----- Given entries

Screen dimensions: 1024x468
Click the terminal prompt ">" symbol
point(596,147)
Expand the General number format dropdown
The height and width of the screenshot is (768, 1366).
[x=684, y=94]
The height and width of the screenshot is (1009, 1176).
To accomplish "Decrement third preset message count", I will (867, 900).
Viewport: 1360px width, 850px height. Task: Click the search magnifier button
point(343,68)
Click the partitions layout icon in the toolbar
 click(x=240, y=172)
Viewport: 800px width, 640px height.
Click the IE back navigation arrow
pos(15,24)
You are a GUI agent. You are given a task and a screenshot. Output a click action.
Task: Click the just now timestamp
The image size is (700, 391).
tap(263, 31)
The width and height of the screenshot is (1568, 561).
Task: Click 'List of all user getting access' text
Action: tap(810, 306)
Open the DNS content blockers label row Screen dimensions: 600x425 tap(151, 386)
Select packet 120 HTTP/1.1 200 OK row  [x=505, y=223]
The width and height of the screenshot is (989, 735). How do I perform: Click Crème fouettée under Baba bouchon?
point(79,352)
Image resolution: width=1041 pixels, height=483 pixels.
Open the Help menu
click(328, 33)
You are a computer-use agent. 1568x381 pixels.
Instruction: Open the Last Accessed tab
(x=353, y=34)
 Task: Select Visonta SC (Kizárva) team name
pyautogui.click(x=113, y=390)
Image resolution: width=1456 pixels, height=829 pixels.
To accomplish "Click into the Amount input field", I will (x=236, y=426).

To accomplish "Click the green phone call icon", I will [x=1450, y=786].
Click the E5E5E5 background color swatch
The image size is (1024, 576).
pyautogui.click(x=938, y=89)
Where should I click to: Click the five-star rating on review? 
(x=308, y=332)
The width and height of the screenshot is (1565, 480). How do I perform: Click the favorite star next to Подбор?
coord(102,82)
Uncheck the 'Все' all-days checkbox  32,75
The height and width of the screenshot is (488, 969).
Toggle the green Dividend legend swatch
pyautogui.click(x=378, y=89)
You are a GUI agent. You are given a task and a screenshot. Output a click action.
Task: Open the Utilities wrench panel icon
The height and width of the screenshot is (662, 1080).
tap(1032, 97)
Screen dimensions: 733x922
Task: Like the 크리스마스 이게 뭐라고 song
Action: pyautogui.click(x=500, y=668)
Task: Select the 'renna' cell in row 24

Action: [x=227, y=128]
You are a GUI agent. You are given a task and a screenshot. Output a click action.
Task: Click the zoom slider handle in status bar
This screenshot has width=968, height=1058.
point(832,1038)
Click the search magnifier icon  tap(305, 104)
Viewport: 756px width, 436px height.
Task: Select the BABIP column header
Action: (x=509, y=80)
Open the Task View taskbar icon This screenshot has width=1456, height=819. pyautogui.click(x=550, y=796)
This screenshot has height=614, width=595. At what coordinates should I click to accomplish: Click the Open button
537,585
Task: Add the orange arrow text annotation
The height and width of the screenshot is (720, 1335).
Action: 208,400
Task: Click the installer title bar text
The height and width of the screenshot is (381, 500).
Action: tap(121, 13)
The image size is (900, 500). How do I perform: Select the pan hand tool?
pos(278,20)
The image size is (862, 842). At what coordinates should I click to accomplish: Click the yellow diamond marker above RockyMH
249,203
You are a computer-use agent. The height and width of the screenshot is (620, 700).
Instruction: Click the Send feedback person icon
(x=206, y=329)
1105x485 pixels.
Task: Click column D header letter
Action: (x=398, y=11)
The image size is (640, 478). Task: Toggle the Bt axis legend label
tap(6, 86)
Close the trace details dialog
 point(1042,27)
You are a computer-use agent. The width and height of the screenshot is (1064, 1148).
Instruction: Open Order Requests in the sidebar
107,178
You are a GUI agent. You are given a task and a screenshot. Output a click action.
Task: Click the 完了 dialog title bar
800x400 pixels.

----------

» What the task asks:
Quote, word for word, every line from the top of the entries through the line that holds "The height and width of the screenshot is (1009, 1176).".

» Answer to this exercise:
Screen dimensions: 1024x468
Click the terminal prompt ">" symbol
point(596,147)
Expand the General number format dropdown
The height and width of the screenshot is (768, 1366).
[x=684, y=94]
The height and width of the screenshot is (1009, 1176).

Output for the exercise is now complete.